Want finaal doen we dit in zekere zin al in onze bestaande natuurbeschermingswetten. Dat verklaart ook waarom deze wetten, wanneer ze strikt worden toegepast, tot zoveel commotie kunnen leiden. Kijk maar naar het gepolariseerde debat in Scandinavië over wolvenjacht of de hoog oplopende discussie in Nederland over de omvang van de veestapel in het licht van onze overbelaste Europese natuurgebieden.Wanneer de rechter streng oordeelt, en de uitzonderingsclausules erg strikt interpreteert, schiet de politiek in een kramp. Want de uitzonderingspositie van de mens wordt in vraag gesteld.

Nochtans gaat onze natuurbeschermingswetten al deels die richting uit. Alleen missen ze een ruimere bedding van grondrechten, die we wel hebben door de erkenning van onze onvervreemdbare mensenrechten. Is het toeval dat men die ‘intrinsieke’ rechten aanduidt als het ‘natuurrecht’?

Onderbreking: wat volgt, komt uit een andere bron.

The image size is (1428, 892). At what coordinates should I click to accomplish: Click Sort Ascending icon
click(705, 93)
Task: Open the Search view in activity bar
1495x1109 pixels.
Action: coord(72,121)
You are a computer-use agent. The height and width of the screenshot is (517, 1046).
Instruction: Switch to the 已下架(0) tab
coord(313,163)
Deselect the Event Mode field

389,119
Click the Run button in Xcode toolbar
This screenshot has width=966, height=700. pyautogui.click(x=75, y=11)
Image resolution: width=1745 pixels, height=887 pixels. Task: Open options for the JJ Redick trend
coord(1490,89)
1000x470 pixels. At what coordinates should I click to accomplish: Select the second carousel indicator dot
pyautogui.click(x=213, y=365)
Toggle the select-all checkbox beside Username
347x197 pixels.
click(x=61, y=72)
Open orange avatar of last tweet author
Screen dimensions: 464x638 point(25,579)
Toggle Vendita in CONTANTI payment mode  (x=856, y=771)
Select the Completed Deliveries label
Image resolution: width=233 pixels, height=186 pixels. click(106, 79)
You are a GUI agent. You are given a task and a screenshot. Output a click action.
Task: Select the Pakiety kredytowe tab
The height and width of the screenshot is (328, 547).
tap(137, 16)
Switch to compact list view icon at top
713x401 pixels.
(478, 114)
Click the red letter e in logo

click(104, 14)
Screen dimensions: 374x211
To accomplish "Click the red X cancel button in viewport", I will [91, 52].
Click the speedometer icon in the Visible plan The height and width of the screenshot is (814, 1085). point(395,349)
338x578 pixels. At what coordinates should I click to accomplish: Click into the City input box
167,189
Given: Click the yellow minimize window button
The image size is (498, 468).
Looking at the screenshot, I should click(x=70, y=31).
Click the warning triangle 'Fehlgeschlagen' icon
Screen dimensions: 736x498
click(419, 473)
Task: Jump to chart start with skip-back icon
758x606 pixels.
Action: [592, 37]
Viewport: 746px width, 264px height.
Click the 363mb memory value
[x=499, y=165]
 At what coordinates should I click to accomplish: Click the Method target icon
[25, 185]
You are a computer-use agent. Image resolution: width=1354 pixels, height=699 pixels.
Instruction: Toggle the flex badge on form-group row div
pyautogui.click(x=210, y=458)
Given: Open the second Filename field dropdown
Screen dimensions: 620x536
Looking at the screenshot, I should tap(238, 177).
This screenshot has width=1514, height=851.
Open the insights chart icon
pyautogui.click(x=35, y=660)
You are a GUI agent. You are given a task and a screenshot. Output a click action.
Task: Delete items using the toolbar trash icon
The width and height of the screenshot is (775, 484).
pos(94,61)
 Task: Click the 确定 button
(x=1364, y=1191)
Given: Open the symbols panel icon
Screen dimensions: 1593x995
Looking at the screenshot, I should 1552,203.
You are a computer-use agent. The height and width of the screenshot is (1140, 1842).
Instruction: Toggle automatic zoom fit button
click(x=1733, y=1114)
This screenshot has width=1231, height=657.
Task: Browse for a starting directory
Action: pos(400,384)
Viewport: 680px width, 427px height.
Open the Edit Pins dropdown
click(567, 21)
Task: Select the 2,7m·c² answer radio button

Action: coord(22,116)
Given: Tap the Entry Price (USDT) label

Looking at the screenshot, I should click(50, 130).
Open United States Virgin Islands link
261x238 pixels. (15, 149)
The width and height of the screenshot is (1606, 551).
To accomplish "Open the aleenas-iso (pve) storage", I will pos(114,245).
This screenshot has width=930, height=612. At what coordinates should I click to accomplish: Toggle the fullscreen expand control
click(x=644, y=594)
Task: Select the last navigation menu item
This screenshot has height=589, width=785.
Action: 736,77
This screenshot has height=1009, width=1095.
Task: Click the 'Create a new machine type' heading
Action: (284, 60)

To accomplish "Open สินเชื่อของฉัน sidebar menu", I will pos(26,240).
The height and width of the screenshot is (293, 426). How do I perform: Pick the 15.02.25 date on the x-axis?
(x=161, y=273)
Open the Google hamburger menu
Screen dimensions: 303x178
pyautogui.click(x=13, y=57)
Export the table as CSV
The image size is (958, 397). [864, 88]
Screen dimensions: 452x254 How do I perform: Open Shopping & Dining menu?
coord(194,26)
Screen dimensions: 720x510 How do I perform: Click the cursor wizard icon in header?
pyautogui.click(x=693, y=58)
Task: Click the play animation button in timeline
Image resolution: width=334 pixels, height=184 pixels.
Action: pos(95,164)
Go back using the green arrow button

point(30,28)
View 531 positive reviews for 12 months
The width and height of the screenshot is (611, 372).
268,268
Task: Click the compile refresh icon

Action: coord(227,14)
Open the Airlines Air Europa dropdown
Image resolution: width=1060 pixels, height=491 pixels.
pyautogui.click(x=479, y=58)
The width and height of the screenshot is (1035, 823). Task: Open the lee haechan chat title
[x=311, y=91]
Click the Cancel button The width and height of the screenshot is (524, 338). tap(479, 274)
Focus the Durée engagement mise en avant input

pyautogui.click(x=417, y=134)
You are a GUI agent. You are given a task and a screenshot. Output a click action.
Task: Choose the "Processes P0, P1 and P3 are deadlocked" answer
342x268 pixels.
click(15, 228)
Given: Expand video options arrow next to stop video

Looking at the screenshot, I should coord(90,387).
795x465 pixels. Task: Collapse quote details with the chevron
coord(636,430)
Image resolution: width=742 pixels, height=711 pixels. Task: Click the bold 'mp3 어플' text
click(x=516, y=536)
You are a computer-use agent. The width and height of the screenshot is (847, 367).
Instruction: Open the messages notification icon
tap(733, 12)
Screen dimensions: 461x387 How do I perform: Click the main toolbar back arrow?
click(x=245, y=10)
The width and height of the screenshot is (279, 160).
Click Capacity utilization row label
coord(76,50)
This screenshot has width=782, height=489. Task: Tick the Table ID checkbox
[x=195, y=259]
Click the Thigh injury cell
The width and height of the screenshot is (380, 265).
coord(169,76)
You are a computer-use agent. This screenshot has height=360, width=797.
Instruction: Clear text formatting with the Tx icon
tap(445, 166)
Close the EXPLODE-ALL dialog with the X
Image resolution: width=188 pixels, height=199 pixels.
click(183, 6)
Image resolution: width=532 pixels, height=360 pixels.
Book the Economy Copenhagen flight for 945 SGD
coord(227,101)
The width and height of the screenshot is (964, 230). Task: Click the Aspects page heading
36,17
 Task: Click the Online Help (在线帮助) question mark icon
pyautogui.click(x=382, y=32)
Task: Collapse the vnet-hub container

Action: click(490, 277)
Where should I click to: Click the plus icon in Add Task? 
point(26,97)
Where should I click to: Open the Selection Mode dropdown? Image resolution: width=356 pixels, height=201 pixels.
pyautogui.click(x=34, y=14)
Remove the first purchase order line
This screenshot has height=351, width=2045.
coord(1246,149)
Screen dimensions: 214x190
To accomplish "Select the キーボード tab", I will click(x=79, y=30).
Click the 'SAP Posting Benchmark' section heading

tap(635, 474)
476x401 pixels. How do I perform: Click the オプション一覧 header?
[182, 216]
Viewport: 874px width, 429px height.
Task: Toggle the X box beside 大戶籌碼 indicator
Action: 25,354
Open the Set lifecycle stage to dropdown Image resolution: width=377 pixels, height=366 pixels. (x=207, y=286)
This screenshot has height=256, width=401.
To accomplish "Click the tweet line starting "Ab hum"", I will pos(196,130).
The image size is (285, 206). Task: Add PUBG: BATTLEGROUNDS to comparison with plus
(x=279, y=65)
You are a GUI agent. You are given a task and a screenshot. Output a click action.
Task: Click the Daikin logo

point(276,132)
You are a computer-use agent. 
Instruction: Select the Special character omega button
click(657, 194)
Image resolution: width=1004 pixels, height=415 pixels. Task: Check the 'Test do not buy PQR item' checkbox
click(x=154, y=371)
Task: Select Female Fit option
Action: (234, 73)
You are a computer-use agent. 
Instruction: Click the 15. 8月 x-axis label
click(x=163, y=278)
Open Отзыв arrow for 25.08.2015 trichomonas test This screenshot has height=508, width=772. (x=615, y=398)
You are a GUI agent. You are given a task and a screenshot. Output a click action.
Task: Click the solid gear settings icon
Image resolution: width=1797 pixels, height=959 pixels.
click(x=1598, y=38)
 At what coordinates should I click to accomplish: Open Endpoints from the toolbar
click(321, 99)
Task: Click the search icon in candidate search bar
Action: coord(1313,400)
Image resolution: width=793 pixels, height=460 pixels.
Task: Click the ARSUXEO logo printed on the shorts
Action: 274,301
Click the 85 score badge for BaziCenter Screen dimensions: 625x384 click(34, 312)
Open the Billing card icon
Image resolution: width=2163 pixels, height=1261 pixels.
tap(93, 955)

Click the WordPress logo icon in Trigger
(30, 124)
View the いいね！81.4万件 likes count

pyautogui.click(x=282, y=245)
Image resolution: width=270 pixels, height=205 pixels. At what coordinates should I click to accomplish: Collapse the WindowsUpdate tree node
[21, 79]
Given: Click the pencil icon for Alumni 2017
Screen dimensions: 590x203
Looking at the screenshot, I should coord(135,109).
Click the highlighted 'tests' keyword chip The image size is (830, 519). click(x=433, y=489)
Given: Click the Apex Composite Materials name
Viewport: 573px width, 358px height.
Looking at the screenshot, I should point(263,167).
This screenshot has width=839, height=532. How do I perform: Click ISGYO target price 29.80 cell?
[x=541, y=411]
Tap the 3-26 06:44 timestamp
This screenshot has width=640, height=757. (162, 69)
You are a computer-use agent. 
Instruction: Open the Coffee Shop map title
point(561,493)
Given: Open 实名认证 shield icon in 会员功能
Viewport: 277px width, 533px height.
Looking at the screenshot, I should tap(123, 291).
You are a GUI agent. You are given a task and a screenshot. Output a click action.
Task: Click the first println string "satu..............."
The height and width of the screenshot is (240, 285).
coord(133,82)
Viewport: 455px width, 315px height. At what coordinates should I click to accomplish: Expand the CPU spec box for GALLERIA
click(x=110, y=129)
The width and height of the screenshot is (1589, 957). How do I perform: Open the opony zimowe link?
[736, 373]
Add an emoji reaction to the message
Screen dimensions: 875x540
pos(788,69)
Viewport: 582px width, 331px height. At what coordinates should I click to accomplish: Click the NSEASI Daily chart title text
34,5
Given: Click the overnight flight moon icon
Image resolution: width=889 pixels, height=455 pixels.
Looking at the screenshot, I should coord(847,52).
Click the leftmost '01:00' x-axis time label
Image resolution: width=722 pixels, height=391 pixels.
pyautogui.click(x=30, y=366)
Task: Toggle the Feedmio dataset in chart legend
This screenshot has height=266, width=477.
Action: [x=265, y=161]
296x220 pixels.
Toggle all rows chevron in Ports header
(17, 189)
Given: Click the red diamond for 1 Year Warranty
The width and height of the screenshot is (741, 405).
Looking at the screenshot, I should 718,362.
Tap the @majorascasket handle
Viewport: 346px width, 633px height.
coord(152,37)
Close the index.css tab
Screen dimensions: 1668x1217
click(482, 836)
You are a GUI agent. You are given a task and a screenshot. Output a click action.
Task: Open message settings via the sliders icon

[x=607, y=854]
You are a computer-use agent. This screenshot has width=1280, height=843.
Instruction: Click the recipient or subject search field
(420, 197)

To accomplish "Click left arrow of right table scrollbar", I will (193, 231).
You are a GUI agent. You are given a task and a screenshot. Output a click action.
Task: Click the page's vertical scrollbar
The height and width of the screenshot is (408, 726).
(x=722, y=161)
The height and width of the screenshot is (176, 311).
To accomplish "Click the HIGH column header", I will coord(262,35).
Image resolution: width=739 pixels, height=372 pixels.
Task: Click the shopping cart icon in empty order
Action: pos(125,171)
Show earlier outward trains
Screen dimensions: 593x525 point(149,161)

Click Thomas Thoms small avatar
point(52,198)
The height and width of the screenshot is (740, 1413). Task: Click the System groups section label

We stellen in onze natuurwetgeving in elk geval een aantal menselijke handelingen ten overstaan van bedreigde diersoorten expliciet verboden, zoals het betekenisvol verstoren of doden van wolven.

Naya’s dood kan dingen in beweging zetten. En is zo hopelijk niet vergeefs geweest.

En die impact rijkt verder dan gedacht. Want wat is dit anders dan het recht op ‘bestaan’ of ‘leven’ van een beschermde soort te erkennen? Ook de huidige wetgeving beschermt reeds het habitat van wolven. Men kent hen als het ware een soort rudimentair eigendomsrecht toe: beschermde soorten hebben in zekere zin recht op leefgebied, waarin zij ongestoord moeten kunnen rondstruinen. Wanneer een milieuvereniging naar de rechter zou trekken om een jachtverbod te eisen in het wolvengebied, handelt zij in feite toch niet in haar eigen statutaire belang? Zij handelt in functie van het belang van de wolf. Als een voogd.

Enkele decennia terug oordeelde een Amerikaanse rechter nog dat het zinvol was om bij gerechtelijke acties onder de Amerikaanse Endangered Species Act te aanvaarden dat een diersoort zelf centraal staat in rechtszaken. In een casus over de Palila, een bedreigde vinkachtige, kwam de rechter haast lyrisch tot volgende besluit: ‘(The Palila) also has legal status and wings its way into federal court as a plaintiff in its own right‘. De zaak kende vooralsnog weinig navolging, maar echoot wel na. Want in vele van die juridische zaken gaat het uiteindelijk om de ecologie en habitatvereisten van die soort, niet van de natuurvereniging die de kwestie aankaart.

In een andere, meer recente Argentijnse zaak, die handelde over een gevangengehouden orang oetang genaamd ‘Sandra’, kwam de rechter tot de conclusie dat het dier vrijgelaten moest worden. De rechter schakelde de primaat niet helemaal gelijk tot de mens, hij stelde dat Sandra weliswaar niet kon worden gelijkgesteld met een mens, maar niettemin als een ‘niet-menselijk persoon’ moet worden beschouwd, die over basisrechten beschikt, waaronder het recht op vrijheid en de afwezigheid van gevangenschap’.

Rechters zoeken naar meer houvast bij de toepassing van natuurbeschermingswetten, die op indirecte wijze een aantal van de basisfundamenten van ons rechtsstelsel in vraag stellen. Met name de speciale status van de mens. Het lijkt wel alsof er een sokkel met grondrechten ontbreekt voor natuurbescherming in een juridisch systeem dat nog steeds te zeer gestoeld is op Antropocentrisme. Al zeker wanneer de samenleving lijkt te vooronderstellen dat de de natuur zelf, of minstens bepaalde soorten, het ‘recht op bestaan’ wordt toegekend.

Weduwenaar August naar de rechter?

Naya’s dood kan dingen in beweging zetten. En is zo hopelijk niet vergeefs geweest. Het kwalijke voorval illustreert onze voortdurende worsteling met de natuur, die we eeuwenlang buiten ons rechtssysteem hebben geplaatst en als quantité négligeable hebben behandeld. Men zou zelfs kunnen stellen dat het ‘recht’ er pas gekomen is toen we ons bestaan als jager-verzamelaar achter ons lieten en de natuur begonnen op te delen in akkers en weiden. Maar overtuigt deze beperkende interpretatie van het recht nog langer?

Ook de klimaatverandering maakt duidelijk dat dit paradigma aan heroverweging toe is.

Zoals de Amerikaanse milieufilosoof Aldo Leopold eertijds nog stelde in zijn pleidooi voor een nieuw visie op het beheer van de aarde: ‘(a) land ethic changes the role of Homo sapiens from conqueror of the land-community to plain member and citizen of it. It implies respect for his fellow-members and also for the community as such‘. Van veroveraar van de natuur tot onderdeel ervan.

Of hoe wolf en mens misschien gewoon deel zijn van één ecologische gemeenschap. In die zin is het hooguit een kwestie van tijd eer iemand namens de overgebleven wolf August naar de rechter trekt voor betere bescherming.

Hoog tijd om de natuur terug de plaats te geven in ons rechtssysteem die het verdient.

En het mirakel van Gubbio helemaal te voltrekken.